What is needed » Every line of the data below should be printed exactly. Nothing may be dropped.

Supplied records »
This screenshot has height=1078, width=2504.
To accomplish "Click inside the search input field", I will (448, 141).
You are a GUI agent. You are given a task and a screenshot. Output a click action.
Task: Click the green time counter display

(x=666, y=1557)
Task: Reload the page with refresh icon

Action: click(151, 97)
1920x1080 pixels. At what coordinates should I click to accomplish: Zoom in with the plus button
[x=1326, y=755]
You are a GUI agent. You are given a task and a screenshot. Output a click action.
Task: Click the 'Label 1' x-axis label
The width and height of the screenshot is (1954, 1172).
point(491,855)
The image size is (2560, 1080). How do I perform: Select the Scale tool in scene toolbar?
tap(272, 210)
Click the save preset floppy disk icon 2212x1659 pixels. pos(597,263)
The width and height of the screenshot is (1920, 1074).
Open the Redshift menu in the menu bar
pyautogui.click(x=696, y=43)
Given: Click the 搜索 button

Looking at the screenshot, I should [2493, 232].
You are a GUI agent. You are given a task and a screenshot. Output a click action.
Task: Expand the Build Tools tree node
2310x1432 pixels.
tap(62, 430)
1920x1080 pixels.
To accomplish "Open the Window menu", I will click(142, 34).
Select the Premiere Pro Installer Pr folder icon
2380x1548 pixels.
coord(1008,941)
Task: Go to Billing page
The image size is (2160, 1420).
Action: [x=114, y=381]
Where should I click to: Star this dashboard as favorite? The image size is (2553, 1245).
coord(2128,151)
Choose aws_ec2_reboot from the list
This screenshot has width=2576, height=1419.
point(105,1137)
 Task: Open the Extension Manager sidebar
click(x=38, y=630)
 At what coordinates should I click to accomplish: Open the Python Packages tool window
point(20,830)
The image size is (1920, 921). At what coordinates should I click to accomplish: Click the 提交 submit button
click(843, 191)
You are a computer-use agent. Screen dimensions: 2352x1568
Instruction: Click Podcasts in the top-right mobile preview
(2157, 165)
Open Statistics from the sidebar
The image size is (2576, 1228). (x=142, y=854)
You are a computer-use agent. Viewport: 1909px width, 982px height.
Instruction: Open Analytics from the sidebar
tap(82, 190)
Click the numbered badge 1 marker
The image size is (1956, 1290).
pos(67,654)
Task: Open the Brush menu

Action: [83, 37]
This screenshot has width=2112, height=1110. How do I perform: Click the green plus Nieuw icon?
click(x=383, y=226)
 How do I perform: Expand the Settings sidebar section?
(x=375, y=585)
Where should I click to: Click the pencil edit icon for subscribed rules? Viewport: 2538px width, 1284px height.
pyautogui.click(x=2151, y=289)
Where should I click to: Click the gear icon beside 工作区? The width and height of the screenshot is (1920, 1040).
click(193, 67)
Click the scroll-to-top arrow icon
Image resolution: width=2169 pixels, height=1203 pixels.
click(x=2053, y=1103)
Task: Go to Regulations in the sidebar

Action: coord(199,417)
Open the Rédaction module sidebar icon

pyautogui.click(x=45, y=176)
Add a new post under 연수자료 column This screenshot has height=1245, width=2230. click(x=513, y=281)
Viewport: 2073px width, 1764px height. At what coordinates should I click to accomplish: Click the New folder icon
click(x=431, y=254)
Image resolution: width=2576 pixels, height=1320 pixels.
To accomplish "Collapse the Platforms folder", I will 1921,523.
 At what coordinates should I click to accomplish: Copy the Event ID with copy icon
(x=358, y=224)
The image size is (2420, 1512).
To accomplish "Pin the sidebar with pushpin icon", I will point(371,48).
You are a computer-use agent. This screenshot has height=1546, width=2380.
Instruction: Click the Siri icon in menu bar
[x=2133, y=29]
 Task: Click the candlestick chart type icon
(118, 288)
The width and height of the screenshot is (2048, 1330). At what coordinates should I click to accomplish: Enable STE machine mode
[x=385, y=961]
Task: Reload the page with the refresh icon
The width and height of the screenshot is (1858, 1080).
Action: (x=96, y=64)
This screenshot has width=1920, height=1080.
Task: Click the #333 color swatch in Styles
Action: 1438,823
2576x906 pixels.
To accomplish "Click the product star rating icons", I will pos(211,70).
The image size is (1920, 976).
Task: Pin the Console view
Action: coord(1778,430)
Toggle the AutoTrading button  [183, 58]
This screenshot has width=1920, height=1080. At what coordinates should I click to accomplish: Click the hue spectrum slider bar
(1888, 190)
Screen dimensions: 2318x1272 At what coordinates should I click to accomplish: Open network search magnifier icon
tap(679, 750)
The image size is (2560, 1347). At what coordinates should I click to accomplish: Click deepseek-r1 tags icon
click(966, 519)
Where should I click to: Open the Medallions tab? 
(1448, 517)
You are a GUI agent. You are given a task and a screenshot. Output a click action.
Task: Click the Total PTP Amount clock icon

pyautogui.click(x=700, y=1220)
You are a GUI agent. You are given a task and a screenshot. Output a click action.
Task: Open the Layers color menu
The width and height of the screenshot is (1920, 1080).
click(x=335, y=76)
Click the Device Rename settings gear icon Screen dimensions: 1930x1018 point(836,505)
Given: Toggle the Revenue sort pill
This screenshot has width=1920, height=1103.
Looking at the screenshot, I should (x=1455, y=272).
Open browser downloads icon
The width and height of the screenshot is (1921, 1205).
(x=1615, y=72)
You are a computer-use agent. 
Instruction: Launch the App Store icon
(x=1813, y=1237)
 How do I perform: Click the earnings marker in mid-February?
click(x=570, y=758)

Exercise answer »
This screenshot has height=1078, width=2504.
To accomplish "Click inside the search input field", I will (448, 141).
You are a GUI agent. You are given a task and a screenshot. Output a click action.
Task: Click the green time counter display

(x=666, y=1557)
Task: Reload the page with refresh icon

Action: click(151, 97)
1920x1080 pixels. At what coordinates should I click to accomplish: Zoom in with the plus button
[x=1326, y=755]
You are a GUI agent. You are given a task and a screenshot. Output a click action.
Task: Click the 'Label 1' x-axis label
The width and height of the screenshot is (1954, 1172).
point(491,855)
The image size is (2560, 1080). How do I perform: Select the Scale tool in scene toolbar?
tap(272, 210)
Click the save preset floppy disk icon 2212x1659 pixels. pos(597,263)
The width and height of the screenshot is (1920, 1074).
Open the Redshift menu in the menu bar
pyautogui.click(x=696, y=43)
Given: Click the 搜索 button

Looking at the screenshot, I should [2493, 232].
You are a GUI agent. You are given a task and a screenshot. Output a click action.
Task: Expand the Build Tools tree node
2310x1432 pixels.
tap(62, 430)
1920x1080 pixels.
To accomplish "Open the Window menu", I will click(142, 34).
Select the Premiere Pro Installer Pr folder icon
2380x1548 pixels.
coord(1008,941)
Task: Go to Billing page
The image size is (2160, 1420).
Action: [x=114, y=381]
Where should I click to: Star this dashboard as favorite? The image size is (2553, 1245).
coord(2128,151)
Choose aws_ec2_reboot from the list
This screenshot has width=2576, height=1419.
point(105,1137)
 Task: Open the Extension Manager sidebar
click(x=38, y=630)
 At what coordinates should I click to accomplish: Open the Python Packages tool window
point(20,830)
The image size is (1920, 921). At what coordinates should I click to accomplish: Click the 提交 submit button
click(843, 191)
You are a computer-use agent. Screen dimensions: 2352x1568
Instruction: Click Podcasts in the top-right mobile preview
(2157, 165)
Open Statistics from the sidebar
The image size is (2576, 1228). (x=142, y=854)
You are a computer-use agent. Viewport: 1909px width, 982px height.
Instruction: Open Analytics from the sidebar
tap(82, 190)
Click the numbered badge 1 marker
The image size is (1956, 1290).
pos(67,654)
Task: Open the Brush menu

Action: [83, 37]
This screenshot has width=2112, height=1110. How do I perform: Click the green plus Nieuw icon?
click(x=383, y=226)
 How do I perform: Expand the Settings sidebar section?
(x=375, y=585)
Where should I click to: Click the pencil edit icon for subscribed rules? Viewport: 2538px width, 1284px height.
pyautogui.click(x=2151, y=289)
Where should I click to: Click the gear icon beside 工作区? The width and height of the screenshot is (1920, 1040).
click(193, 67)
Click the scroll-to-top arrow icon
Image resolution: width=2169 pixels, height=1203 pixels.
click(x=2053, y=1103)
Task: Go to Regulations in the sidebar

Action: coord(199,417)
Open the Rédaction module sidebar icon

pyautogui.click(x=45, y=176)
Add a new post under 연수자료 column This screenshot has height=1245, width=2230. click(x=513, y=281)
Viewport: 2073px width, 1764px height. At what coordinates should I click to accomplish: Click the New folder icon
click(x=431, y=254)
Image resolution: width=2576 pixels, height=1320 pixels.
To accomplish "Collapse the Platforms folder", I will 1921,523.
 At what coordinates should I click to accomplish: Copy the Event ID with copy icon
(x=358, y=224)
The image size is (2420, 1512).
To accomplish "Pin the sidebar with pushpin icon", I will point(371,48).
You are a computer-use agent. This screenshot has height=1546, width=2380.
Instruction: Click the Siri icon in menu bar
[x=2133, y=29]
 Task: Click the candlestick chart type icon
(118, 288)
The width and height of the screenshot is (2048, 1330). At what coordinates should I click to accomplish: Enable STE machine mode
[x=385, y=961]
Task: Reload the page with the refresh icon
The width and height of the screenshot is (1858, 1080).
Action: (x=96, y=64)
This screenshot has width=1920, height=1080.
Task: Click the #333 color swatch in Styles
Action: 1438,823
2576x906 pixels.
To accomplish "Click the product star rating icons", I will pos(211,70).
The image size is (1920, 976).
Task: Pin the Console view
Action: coord(1778,430)
Toggle the AutoTrading button  [183, 58]
This screenshot has width=1920, height=1080. At what coordinates should I click to accomplish: Click the hue spectrum slider bar
(1888, 190)
Screen dimensions: 2318x1272 At what coordinates should I click to accomplish: Open network search magnifier icon
tap(679, 750)
The image size is (2560, 1347). At what coordinates should I click to accomplish: Click deepseek-r1 tags icon
click(966, 519)
Where should I click to: Open the Medallions tab? 
(1448, 517)
You are a GUI agent. You are given a task and a screenshot. Output a click action.
Task: Click the Total PTP Amount clock icon

pyautogui.click(x=700, y=1220)
You are a GUI agent. You are given a task and a screenshot. Output a click action.
Task: Open the Layers color menu
The width and height of the screenshot is (1920, 1080).
click(x=335, y=76)
Click the Device Rename settings gear icon Screen dimensions: 1930x1018 point(836,505)
Given: Toggle the Revenue sort pill
This screenshot has width=1920, height=1103.
Looking at the screenshot, I should (x=1455, y=272).
Open browser downloads icon
The width and height of the screenshot is (1921, 1205).
(x=1615, y=72)
You are a computer-use agent. 
Instruction: Launch the App Store icon
(x=1813, y=1237)
 How do I perform: Click the earnings marker in mid-February?
click(x=570, y=758)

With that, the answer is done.